The first GWASs of schizophrenia and bipolar disorder have recently been published, and many more are in progress. Large international collaborations have been initiated to combine GWAS data sets in order to increase statistical power, the largest being the Psychiatric GWAS Consortium, which is expected to publish its first results in 2010 (The Psychiatric GWAS Consortium Steering Committee 2009). Currently available research findings suggest that the variants identified through GWASs confer only small individual risks. The major limitation of GWASs is that they are only able to investigate common variants. If a large fraction of the genetic contribution is conferred by rare variants, other approaches will be necessary to identify them. A successful first step in this direction has been the identification of associations between rare CNVs and psychiatric diseases, in particular schizophrenia. However, due to methodological constraints, this approach remains restricted to the investigation of aberrations of at least several thousand base pairs. Continuing technological developments will provide future studies with increasing resolution, and the availability of low-cost whole genome sequencing technology will ultimately make it possible to obtain the complete genomic sequences of large patient samples for comparison with controls. In principle, this will allow the systematic identification of rare variants that are associated with disease risk, although the existence of a myriad of rare variants in the human genome will render this a complex task. It is hoped that some rare variants confer a larger disease risk, as this will facilitate the detection of association in large case-control samples. Rare variants with small disease risk may be extremely difficult to detect, since prohibitively large sample sizes may be required to demonstrate any significant association.
It is likely, however, that even after the identification of all common and rare risk variants a substantial fraction of the familial clustering will remain unexplained. This “missing heritability” in complex diseases is the subject of intense debate and several potential explanations have been proposed, including epistasis and epigenetic mechanisms.62-64
It will be necessary to apply specific research strategies to further investigate this issue, although these may require prohibitively large sample sizes or tissue samples that are difficult to access in human subjects.

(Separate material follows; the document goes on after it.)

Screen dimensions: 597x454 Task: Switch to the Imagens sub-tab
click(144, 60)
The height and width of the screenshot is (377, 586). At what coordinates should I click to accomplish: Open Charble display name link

It is not yet clear whether any of the association findings identified by GWASs represent causal variants. Systematic resequencing of the associated genomic regions will provide a comprehensive overview of such variants. In cases where association findings are due to linkage disequilibrium, it is possible that the causal variants have a stronger genetic effect than has been previously suspected. It is also theoretically possible that a given association finding is not attributable to a common causal variant. A simulation study has shown that the “synthetic” effect of multiple rare variants may be responsible for signals detected for common variants. It has also been shown that the location of these variants may be relatively far (up to 2 megabases) from the site identified in GWASs.65
If this were the case for an associated locus, resequencing over large genomic distances in large samples would be required to identify the true causative variants. Ultimately, it is necessary to identify a direct functional effect for each potential causal variant, such as an effect on the function or expression of a gene.
GWASs performed to date have indicated that certain genes contribute to a susceptibility to both schizophrenia and bipolar disorder. It is clear that some of these genes convey a rather nonspecific susceptibility that overlaps diagnostic boundaries, and it is highly probable that this also overlaps with other psychiatric disorders. Other genes, however, convey specific effects. Future studies of the phenotypic dimensions that are most strongly associated with a specific gene will include analysis of clinical symptoms and endophenotypes. The latter may be particularly suited to guiding researchers in the selection of the most promising phenotypes for animal studies.66
The identification of disease-associated genes is likely to increase our knowledge of the underlying pathophysiology of psychiatric disorders in an as-yet unforeseen manner. The identification of biological pathways has the potential to revolutionize diagnostics and treatment.?